There is nothing Christian in Christendom. All its practices are adopted from outside of original Christianity.
The command to burn incense is found in the Old Testament, which were the Scriptures Paul and others instructed us to follow.
It is entirely untrue what you are saying because it would mean that every single successor of the Apostles: Clement, Ignatius the Martyr, Polycarp, Justin Martyr, Irenaeus, most of whom died unpleasant deaths for their faith, got it wrong, and no one got it right until the founder of your religion in the 19th century, a religion which has been widely criticized for abusive practices and alleged by some to be a cult, and a religion that enjoys a much less favorable public image than the Mormons for example, who readily admit the contradictions in their faith, are good natured rather than belligerent, and do good charitable works. Show me a Jehovah's Witness Hospital. Oh snap, I guess the ban on blood transfusions would make such a facility rather difficult. In fact if it weren't for the invention of the Resting Heart system and comparable surgical blood recycling technologies, cardiac bypass surgery would still be impossible for you.
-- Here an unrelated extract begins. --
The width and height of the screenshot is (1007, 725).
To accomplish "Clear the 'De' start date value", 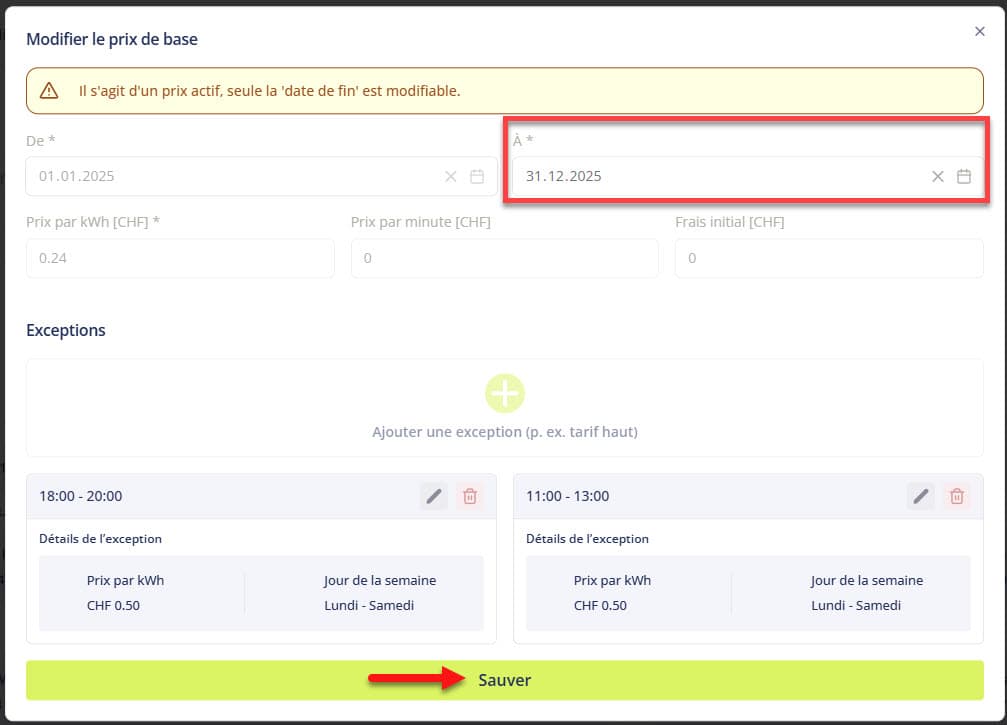I will 451,176.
The Orthodox Church interprets Acts 15 correctly, as not eating the blood of an animal specifically or the flesh of anyrhing strangled or killed "in the blood of its soul". This is based on ancient Jewish purity laws later adopted also by Islam and indeed common to many Semitic religions; there was an ancient belief endorsed by some fathers that the blood is representative of the soul and should not properly be devoured along with the flesh of an animal. Thus the Orthodox abstain from Black Pudding, Polish "blood sausages" and related dishes, which I daresay as someone who enjoys tucking into a full English required some sacrifice from my part, until I realized that actually, black pudding tastes nasty anyways and its one of those British foods like Haggis and Bubble and Squeak we like to make pretend are edible. It would also be a violation of the Council of Jerusalem to engage in the rites of vampirism, but only the most absurdly literal translation of that verse would preclude blood transfusion, as the context was eating, not medical care. Your religion has caused preventable death with its absurd, arbitrary, unprecedented and unorthodox interpretation of Acts 15; when one considers the dame done by such Bible Scholarship one can sympathize with those Catholic theologians who argued the uneducated masses should not be allowed free access to the Bible in the vernacular, but that only those prepared to approach it through a course of proper study should be admitted.
This was interestingly always the case in the early church simply because Bibles were so scarce that only the wealthy could afford them and only the educated could read them. And they were not complete integral books usually, but rather individual manuscripts of specific books, lectionaries, Gospel books, and so on, and a distinction must be made between manuscripts prepared for private use and manuscripts arranged for liturgical service. There was not a situation comparable to that of today where the majority of people can read, can easily get a Bible, but are otherwise uneducated by classical standards.
Lastly, to be frank, who are you to know excrement from shinola when it comes to "original Christianity."? You reject all the testimony of those who knew the Apostles and were their immediate successors, you refuse to study ancient and relevant texts like the Didache, you ignore the work of academic scholarship into the Bible, philology, early Christianity, Patristics, the history of Christian dogma in general, and instead limit yourself to the intentionally mistranslated bible of your religion, and related propaganda.